>>>

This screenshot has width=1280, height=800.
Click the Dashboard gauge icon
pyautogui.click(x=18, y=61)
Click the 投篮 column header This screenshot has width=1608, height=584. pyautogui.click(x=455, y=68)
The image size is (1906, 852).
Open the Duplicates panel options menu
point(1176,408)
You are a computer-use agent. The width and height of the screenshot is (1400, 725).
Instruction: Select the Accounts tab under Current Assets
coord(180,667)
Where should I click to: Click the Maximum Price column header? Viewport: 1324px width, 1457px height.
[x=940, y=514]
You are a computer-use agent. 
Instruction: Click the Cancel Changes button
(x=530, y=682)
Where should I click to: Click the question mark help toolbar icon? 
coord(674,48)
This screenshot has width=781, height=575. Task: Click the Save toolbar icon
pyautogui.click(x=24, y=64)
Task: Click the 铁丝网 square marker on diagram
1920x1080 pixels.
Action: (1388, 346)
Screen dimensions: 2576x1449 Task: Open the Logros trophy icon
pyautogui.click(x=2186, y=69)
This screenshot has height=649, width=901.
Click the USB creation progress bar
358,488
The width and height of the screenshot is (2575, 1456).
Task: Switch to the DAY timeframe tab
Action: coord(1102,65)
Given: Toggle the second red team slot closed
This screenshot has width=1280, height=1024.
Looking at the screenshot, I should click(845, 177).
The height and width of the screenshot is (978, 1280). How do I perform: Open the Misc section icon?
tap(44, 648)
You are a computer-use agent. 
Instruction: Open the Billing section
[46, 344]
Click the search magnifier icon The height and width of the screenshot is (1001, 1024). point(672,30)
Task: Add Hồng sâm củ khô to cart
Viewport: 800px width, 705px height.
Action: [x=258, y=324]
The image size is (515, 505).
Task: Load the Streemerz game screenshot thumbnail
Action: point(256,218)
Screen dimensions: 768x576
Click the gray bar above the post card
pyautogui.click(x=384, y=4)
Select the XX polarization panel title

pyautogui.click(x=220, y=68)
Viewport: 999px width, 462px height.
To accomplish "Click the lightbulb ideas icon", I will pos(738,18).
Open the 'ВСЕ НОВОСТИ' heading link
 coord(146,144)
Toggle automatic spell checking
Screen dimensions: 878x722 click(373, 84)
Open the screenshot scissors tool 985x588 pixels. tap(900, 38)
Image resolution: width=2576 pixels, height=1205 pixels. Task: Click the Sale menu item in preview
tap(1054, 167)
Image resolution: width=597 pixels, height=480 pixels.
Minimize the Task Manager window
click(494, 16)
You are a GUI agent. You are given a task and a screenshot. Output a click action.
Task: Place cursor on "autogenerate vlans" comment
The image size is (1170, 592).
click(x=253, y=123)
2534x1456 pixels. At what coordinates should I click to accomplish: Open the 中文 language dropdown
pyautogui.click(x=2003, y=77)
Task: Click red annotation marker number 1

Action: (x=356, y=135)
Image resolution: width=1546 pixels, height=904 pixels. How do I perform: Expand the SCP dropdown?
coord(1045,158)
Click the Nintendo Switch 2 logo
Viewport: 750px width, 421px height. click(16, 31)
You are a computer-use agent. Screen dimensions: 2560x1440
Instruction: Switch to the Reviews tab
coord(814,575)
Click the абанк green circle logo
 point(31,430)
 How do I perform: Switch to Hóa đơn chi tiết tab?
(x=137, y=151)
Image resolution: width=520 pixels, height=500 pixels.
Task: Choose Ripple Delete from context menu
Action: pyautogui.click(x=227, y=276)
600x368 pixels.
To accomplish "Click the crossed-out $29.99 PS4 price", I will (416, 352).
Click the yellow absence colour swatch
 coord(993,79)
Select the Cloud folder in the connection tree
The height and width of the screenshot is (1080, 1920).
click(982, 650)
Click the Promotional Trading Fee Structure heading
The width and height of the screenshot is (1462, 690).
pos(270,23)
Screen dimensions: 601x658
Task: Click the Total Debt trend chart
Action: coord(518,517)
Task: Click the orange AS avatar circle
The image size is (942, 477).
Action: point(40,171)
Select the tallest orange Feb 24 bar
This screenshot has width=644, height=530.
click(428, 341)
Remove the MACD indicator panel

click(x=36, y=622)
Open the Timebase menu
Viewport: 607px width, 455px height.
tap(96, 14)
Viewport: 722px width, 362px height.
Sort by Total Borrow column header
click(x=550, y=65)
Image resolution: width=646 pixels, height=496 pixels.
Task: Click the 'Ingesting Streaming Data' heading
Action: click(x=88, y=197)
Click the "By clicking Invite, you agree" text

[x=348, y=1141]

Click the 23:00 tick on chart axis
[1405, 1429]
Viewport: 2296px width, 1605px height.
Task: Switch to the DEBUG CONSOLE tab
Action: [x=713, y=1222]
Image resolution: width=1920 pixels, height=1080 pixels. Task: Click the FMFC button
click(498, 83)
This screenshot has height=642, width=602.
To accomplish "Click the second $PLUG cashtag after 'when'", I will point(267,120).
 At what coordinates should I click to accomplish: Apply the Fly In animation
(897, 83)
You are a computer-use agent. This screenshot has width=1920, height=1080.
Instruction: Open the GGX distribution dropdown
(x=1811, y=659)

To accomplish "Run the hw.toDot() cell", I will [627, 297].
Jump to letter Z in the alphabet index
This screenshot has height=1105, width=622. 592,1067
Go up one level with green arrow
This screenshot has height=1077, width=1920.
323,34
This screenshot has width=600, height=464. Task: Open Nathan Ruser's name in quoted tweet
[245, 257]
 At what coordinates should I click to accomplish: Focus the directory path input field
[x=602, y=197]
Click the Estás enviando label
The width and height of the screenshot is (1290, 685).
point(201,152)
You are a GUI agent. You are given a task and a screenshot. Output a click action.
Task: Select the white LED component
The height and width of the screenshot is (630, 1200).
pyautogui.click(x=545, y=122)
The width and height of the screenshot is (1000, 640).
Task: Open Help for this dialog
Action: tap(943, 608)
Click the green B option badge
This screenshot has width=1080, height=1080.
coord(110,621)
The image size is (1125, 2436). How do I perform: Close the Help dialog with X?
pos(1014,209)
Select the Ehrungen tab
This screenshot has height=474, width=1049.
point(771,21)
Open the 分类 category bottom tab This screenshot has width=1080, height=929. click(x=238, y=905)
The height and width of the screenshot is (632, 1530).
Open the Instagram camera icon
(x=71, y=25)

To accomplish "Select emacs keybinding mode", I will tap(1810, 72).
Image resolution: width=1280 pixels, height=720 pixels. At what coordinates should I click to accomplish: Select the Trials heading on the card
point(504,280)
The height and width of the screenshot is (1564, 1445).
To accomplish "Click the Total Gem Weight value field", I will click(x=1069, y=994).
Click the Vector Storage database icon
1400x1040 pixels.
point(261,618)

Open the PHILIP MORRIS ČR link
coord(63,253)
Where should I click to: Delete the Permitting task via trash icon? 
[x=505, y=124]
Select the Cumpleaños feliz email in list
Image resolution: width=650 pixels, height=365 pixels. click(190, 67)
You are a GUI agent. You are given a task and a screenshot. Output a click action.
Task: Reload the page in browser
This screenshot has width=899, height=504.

<<<

# The request
Transcribe the data from the line containing "Image resolution: width=597" through the line containing "will (416, 352).", keeping both of those lines.

# Expected output
Image resolution: width=597 pixels, height=480 pixels.
Minimize the Task Manager window
click(494, 16)
You are a GUI agent. You are given a task and a screenshot. Output a click action.
Task: Place cursor on "autogenerate vlans" comment
The image size is (1170, 592).
click(x=253, y=123)
2534x1456 pixels. At what coordinates should I click to accomplish: Open the 中文 language dropdown
pyautogui.click(x=2003, y=77)
Task: Click red annotation marker number 1

Action: (x=356, y=135)
Image resolution: width=1546 pixels, height=904 pixels. How do I perform: Expand the SCP dropdown?
coord(1045,158)
Click the Nintendo Switch 2 logo
Viewport: 750px width, 421px height. click(16, 31)
You are a computer-use agent. Screen dimensions: 2560x1440
Instruction: Switch to the Reviews tab
coord(814,575)
Click the абанк green circle logo
 point(31,430)
 How do I perform: Switch to Hóa đơn chi tiết tab?
(x=137, y=151)
Image resolution: width=520 pixels, height=500 pixels.
Task: Choose Ripple Delete from context menu
Action: pyautogui.click(x=227, y=276)
600x368 pixels.
To accomplish "Click the crossed-out $29.99 PS4 price", I will (416, 352).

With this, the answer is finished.